July 2013 net worth update (+9.4%)

31-Dec-2012 30-Jun-2013 31-Jul-2013 MoM YTD
cash $12,100 $10,900 $12,400 +$1,500 +$300
savings $26,800 $23,400 $23,300 -$100
investments $74,000 $104,600 $110,100 +$5,500
mortgage $259,600 $229,800 $211,700 +$18,100
net worth $211,300 $267,100 $292,100 +$25,000
assets – debts
$146,700 $90,900 $65,900 +$25,000

WOW! So July was far more amazing of a month in terms of my net worth than I thought it was going to be. My RSU vest ended up being higher than I had forecasted, the stock market ran up a bit, and my non-mortgage expenses were about 3/4 of what they were in June. So basically a perfect storm. This month is a new high for month-over-month net worth increase! The last new high was January at +$19,100. Based on my bonus amount, I was expecting this month to be about +$20,000, so when I started adding things up in the last few days of July and realized it could be +$25,000, I was pretty shocked!

On income: with my bonus, I surpassed the Social Security tax maximum income, so starting with my July paycheck, there is an extra $600/month to save, which I’m pretty excited for! I’m now anticipating my total gross W-2 income for the year to be over $190,000, but shy of $200,000. It’s crazy adding up how much my total tax liability for the year is compared to the last few years.

I’ve been using the Fidelity 2% American Express card for pretty much everything since I got it other than my Amazon.com purchases (those go through my 3% Chase Amazon.com visa).
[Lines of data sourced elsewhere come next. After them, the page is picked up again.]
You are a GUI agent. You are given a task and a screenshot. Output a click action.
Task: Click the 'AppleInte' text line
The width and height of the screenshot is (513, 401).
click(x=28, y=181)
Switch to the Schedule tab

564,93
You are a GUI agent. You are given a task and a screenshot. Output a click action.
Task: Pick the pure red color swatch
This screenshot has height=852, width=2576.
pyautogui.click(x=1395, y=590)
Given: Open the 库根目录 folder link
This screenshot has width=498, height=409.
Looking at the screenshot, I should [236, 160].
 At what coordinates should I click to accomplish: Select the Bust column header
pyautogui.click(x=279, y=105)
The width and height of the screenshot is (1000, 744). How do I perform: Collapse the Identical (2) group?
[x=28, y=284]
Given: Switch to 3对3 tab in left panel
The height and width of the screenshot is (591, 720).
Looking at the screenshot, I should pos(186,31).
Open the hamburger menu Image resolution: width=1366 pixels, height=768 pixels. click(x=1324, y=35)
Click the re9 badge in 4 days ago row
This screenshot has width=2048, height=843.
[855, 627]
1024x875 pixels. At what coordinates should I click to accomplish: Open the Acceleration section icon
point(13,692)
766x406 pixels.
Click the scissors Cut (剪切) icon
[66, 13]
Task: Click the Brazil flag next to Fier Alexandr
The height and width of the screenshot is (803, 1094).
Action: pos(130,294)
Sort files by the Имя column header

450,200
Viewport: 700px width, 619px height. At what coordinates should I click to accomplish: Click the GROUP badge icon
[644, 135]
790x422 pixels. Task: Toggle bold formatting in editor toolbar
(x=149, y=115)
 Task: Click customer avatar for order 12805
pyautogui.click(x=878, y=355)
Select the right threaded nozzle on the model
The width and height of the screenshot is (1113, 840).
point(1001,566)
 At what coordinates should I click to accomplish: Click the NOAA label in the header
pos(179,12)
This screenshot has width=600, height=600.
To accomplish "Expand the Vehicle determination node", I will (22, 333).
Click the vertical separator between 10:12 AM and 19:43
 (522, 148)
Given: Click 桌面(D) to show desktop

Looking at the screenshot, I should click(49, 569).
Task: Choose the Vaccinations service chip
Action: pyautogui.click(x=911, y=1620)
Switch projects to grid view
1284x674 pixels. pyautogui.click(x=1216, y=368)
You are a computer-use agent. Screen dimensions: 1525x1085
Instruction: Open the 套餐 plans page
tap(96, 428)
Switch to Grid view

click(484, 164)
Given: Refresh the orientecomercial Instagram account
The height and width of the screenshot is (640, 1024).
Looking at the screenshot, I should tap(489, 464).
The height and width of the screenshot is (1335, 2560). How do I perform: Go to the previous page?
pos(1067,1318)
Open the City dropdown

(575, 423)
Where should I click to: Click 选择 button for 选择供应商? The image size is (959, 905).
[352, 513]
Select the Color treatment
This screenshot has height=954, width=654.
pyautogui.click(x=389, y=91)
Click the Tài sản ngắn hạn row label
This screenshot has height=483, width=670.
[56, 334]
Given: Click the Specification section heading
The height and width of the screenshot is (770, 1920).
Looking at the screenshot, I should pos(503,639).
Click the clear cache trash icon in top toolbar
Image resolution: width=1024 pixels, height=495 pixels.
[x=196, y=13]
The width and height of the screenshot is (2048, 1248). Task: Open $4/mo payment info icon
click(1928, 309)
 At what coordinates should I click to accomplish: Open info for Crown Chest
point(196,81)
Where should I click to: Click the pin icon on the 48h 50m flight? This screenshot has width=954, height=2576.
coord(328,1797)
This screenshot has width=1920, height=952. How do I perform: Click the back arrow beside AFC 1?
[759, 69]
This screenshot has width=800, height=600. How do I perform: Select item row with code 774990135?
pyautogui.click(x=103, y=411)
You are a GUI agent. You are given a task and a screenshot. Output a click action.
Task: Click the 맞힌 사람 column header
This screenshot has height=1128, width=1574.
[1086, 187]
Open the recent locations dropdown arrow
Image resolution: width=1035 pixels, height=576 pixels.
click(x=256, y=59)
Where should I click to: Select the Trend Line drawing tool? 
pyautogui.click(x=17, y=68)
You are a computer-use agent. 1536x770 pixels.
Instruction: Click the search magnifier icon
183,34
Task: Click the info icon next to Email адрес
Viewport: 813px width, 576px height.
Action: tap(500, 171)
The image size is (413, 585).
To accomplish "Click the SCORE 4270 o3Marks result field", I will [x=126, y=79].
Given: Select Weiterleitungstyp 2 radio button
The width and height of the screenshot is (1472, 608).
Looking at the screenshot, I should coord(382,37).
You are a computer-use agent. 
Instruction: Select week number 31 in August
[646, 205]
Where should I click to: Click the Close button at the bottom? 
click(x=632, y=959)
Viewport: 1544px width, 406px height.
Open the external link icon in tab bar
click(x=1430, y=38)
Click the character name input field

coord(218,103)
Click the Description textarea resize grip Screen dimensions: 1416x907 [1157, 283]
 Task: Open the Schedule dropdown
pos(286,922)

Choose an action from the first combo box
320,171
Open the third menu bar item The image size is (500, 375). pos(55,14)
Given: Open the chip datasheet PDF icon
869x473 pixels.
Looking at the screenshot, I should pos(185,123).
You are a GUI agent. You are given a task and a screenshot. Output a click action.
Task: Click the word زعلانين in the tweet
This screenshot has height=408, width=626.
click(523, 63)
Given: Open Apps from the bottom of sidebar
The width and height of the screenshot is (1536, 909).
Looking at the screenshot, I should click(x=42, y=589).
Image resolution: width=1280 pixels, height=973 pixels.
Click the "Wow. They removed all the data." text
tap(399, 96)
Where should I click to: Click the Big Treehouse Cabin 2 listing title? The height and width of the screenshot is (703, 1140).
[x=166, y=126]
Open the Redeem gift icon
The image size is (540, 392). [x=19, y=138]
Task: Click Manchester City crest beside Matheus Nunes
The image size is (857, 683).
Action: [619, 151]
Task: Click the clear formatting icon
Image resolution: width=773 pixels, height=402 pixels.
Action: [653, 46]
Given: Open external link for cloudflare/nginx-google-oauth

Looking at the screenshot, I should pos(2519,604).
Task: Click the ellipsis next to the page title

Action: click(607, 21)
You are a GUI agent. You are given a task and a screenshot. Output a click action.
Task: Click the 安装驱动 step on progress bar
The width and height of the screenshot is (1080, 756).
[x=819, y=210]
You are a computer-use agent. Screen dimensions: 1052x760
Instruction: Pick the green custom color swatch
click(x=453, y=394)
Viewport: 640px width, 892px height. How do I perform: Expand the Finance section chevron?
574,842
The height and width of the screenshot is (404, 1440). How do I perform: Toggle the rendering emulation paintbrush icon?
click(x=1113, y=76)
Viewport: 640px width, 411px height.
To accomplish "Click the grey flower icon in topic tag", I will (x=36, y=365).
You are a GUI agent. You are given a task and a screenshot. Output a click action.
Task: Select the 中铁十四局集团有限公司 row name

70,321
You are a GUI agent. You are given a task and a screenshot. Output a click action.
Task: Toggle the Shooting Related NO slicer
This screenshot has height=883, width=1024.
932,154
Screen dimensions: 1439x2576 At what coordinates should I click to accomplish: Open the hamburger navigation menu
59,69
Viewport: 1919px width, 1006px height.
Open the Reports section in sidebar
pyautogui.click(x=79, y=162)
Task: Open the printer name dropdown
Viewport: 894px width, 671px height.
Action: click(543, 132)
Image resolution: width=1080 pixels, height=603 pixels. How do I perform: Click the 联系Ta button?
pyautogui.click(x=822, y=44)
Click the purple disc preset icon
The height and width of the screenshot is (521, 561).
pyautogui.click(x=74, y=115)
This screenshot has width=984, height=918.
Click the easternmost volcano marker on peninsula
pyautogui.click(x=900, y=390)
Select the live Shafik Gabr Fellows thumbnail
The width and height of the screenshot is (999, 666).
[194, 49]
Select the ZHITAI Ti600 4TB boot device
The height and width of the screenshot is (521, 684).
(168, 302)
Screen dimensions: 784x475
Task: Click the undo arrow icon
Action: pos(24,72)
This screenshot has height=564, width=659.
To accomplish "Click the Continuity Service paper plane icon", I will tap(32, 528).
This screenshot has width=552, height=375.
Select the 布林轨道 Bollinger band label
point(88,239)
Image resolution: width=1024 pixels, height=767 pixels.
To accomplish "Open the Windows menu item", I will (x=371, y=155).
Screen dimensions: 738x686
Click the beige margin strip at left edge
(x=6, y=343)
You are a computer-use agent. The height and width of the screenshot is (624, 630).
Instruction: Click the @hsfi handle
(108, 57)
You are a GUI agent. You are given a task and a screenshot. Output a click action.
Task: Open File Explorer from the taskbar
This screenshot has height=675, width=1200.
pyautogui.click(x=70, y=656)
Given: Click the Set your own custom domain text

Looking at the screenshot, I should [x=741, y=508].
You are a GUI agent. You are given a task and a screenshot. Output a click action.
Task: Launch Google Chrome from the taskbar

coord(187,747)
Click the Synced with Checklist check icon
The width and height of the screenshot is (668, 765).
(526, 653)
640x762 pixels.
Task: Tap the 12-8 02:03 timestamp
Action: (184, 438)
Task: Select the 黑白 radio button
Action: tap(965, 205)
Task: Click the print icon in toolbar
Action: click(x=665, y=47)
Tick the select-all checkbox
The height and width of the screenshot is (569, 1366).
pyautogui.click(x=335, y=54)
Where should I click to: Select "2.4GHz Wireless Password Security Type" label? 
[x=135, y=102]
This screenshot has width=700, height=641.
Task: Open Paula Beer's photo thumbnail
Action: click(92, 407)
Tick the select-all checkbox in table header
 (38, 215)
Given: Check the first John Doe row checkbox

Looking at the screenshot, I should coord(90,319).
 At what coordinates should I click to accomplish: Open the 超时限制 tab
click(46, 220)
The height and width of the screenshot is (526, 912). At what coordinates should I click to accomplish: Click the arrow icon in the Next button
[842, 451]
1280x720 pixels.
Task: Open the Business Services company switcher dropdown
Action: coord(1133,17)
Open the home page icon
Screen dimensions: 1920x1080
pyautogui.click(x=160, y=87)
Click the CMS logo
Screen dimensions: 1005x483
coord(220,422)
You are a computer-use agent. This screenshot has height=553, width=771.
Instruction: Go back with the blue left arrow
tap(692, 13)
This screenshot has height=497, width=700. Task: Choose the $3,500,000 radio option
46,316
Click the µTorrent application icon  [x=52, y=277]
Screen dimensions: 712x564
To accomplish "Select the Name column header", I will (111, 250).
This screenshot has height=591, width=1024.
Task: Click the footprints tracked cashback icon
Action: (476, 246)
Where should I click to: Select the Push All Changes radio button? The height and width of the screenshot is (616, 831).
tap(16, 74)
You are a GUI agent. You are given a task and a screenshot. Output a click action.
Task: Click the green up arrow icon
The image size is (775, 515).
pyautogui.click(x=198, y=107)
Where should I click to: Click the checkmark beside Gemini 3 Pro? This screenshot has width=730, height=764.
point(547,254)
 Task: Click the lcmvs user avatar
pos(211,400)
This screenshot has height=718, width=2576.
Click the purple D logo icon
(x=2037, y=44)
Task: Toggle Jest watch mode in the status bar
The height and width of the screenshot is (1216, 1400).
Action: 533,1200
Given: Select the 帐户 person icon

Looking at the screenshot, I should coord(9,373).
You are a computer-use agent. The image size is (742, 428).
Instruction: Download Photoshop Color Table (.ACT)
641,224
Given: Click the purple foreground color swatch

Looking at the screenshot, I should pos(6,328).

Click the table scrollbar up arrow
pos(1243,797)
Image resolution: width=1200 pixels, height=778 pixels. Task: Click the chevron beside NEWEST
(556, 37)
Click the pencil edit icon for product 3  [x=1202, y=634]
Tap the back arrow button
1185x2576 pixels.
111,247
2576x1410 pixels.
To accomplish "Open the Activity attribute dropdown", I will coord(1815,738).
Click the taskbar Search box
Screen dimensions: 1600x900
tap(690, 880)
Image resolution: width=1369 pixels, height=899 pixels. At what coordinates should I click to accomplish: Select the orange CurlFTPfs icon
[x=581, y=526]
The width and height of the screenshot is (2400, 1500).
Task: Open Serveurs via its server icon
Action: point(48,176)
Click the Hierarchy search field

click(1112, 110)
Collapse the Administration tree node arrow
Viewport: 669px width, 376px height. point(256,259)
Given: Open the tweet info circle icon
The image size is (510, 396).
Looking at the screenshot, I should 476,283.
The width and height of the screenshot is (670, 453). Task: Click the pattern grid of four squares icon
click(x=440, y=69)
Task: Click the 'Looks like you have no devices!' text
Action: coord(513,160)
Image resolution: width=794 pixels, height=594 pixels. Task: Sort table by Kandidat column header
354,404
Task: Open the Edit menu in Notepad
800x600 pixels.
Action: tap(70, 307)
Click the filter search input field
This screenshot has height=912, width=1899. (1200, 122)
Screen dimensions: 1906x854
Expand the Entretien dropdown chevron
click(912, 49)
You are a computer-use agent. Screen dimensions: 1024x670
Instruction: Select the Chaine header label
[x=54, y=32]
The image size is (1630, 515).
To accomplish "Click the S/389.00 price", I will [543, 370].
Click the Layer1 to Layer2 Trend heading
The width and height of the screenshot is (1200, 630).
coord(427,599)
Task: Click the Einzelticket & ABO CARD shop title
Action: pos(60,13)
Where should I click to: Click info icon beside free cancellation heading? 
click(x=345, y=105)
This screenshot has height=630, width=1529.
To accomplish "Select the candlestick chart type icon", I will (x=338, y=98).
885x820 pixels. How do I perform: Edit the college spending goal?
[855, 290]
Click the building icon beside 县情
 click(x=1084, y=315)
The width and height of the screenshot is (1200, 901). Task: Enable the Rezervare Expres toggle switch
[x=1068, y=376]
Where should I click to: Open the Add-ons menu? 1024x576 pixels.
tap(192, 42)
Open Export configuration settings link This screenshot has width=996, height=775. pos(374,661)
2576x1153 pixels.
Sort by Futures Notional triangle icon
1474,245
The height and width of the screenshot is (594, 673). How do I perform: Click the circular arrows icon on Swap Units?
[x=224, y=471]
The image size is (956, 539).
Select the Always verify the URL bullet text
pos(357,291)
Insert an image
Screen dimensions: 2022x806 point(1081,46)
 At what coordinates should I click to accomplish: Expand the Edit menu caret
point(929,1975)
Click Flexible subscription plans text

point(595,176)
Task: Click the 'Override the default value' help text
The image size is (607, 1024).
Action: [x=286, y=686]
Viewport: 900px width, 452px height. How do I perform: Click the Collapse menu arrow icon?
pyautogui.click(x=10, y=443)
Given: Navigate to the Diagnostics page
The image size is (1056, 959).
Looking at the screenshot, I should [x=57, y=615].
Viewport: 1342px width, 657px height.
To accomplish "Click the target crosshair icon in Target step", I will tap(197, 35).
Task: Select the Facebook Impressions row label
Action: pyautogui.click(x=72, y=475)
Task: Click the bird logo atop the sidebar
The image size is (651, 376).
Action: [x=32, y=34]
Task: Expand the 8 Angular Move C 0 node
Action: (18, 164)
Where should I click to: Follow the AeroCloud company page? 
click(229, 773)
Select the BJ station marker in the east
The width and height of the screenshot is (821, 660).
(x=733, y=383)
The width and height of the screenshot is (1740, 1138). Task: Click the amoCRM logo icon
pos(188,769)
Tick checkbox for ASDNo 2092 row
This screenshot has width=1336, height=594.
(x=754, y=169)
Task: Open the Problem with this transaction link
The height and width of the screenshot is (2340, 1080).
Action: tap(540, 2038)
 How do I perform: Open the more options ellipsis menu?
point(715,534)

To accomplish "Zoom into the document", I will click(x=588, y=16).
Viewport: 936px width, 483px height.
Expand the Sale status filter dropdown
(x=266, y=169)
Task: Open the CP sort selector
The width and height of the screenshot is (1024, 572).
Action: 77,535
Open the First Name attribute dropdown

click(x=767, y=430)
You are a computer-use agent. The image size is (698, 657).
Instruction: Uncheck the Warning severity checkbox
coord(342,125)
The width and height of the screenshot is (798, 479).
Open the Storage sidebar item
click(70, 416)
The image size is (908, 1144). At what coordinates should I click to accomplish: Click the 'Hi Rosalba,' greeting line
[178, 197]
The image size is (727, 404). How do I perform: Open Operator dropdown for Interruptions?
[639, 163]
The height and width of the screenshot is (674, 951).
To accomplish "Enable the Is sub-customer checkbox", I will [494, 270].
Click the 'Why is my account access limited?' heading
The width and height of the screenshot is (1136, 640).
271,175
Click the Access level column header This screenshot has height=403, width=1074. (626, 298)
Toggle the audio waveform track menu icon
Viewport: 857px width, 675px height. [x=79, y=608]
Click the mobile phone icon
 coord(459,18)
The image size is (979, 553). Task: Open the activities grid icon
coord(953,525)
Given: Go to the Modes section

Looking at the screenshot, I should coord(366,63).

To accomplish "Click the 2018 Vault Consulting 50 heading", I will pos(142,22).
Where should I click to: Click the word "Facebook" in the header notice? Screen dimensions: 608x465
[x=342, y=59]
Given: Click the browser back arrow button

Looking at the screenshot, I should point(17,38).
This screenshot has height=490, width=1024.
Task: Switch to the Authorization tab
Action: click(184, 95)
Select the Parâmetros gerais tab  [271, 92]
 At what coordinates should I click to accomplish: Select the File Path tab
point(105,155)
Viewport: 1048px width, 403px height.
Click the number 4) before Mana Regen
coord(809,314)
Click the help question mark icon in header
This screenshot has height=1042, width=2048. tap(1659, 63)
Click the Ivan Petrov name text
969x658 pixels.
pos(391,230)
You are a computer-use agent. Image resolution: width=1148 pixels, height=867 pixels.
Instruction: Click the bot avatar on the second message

One of my favorite lunch places near work didn’t take it, nor does my electricity company, my insurance company, or the place where I got my bike repaired. I’m going to keep track of the $ amount of spending I do at places that don’t take it and I can’t get 2% with another card. I do like though that the card isn’t optimized for categories and is good for any category!

Expenses: I spent $1,500 in July ignoring work reimbursable expenses, which is much better than last month and much under my spending goal for the year (under $30,000 $24,000 in non-mortgage expenses). That puts 2013 so far at $16,870 or an average of $2,410/month. (This month brought the average down $150!) This would project forward to $28,920 – sweet, finally a projection under my target goal, inching towards my stretch goal.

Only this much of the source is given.